Esparcieron las cenizas del “Nene” Spurio en el río Paraná, dentro del Club de Regatas 


En una emotiva e informal ceremonia que reunió a familiares, amigos, excompañeros y exdirigidos suyos, cumpliendo con el deseo que en vida había manifestado el propio “Nene”, las cenizas de Carlos Daniel Spurio fueron esparcidas el miércoles por la tarde en el río Paraná dentro de las instalaciones del Club de Regatas.

Se hicieron presentes en el lugar su esposa Matilde, su hijo Mariano, sus dos hijas y sus nietas. Del ambiente del básquet, por ejemplo, estuvieron entre otros “Fatu” Marcantonio –quien lo llevó a iniciarse en la disciplina–, el “Bicho” Ferrieri, el “Profe” Jorge Martínez, Pablo Dastugue, Iván Zuelgaray, Lucas Martínez (compañeros de Spurio en sus últimos tiempos ligado al baloncesto como entrenador del Náutico), el jugador profesional Matías Alluchón, su padre Oscar (uno de los que le dio impulso a esta iniciativa), Walter Turchi, José De San Martín, Jorge Gómez (todos por el Maxibásquet), José Lasalle, Carlos Amaya, “Angelito” Maiztegui y los periodistas Javier Tisera, “Mingui” Dastugue y Facundo Mancuso.

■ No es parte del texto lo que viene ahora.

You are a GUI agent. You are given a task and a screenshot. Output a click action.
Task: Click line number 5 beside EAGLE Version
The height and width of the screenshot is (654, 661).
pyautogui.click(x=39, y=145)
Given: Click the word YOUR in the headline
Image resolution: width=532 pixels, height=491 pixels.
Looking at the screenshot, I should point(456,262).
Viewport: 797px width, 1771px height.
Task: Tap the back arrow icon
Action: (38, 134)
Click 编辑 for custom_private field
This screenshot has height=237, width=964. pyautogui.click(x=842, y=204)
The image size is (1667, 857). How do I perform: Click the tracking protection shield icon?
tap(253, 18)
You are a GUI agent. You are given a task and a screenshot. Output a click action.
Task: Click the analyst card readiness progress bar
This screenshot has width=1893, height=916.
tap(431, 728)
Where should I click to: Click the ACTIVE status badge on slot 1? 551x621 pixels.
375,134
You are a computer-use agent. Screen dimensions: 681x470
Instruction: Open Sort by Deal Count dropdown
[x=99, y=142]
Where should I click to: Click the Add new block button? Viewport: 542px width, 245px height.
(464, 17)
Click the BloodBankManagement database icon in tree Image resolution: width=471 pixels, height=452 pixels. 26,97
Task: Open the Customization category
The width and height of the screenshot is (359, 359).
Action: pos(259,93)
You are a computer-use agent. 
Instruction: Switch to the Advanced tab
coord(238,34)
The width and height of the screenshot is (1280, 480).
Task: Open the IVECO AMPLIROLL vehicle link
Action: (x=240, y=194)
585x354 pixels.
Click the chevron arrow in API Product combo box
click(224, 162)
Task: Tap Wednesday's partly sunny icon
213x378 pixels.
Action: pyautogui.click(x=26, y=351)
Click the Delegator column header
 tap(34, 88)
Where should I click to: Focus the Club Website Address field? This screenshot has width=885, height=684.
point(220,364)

Acompañó a los seres queridos de Spurio el presidente de Regatas, Pablo Capriotti, y a través de un sentido mensaje telefónico, a la distancia se despidió por última vez de Spurio un viejo compañero y rival suyo, Teodoro Michalópulos. Una despedida que el “Nene” había imaginado antes de viajar a la eternidad; y que se merecía.El legendario Spurio falleció el 14 de agosto pasado a los 63 años, tras haber arrastrado problemas de salud por una complicación coronaria. Como basquetbolista se inició en Regatas y fue requerido por los mejores clubes del país en su época, a tal punto que participó del partido inaugural de la Liga Nacional allá por 1985, cuando su equipo, San Lorenzo de Almagro, se enfrentó con Argentino de Firmat en cancha de Obras Sanitarias. Diez años antes, en 1975, había dado el salto hacia la Capital Federal para jugar en Boca Juniors, iniciando un largo periplo fuera de su suelo natal (casi siempre utilizando el número “13” en su espalda, afirmándose como goleador con una zurda letal, jugando de alero o como interno). Actuó también en Ameghino de Pergamino, YPF de Capital Federal, Obras Sanitarias, River Plate, Vélez Sarsfield, Independiente de Neuquén, Unión de Santa Fe, Gimnasia de Pergamino y Club Córdoba de Corrientes.En la “A”, Spurio en total disputó 64 encuentros a lo largo de tres temporadas, con un promedio de 11.1 puntos.
Spurio fue, al mismo tiempo, uno de los más grandes jugadores de la historia del básquetbol nicoleño y uno de los símbolos de los inolvidables “Acercamientos”. Ya en la etapa final de su carrera, en 1991 regresó a Regatas para jugar la vieja Liga B (lo que luego sería el TNA), entre 1992 y 1994 actuó en Somisa, consiguiendo el ascenso a la “B”. Tuvo un paso por Náutico de San Pedro y con casi 40 años se retiró de la actividad en 1995 en Automóvil Club, al que más tarde dirigiría. Además, integró diferentes seleccionados de San Nicolás, Pergamino, Provincia de Buenos Aires y de Capital Federal, y vistió la camiseta de la selección argentina.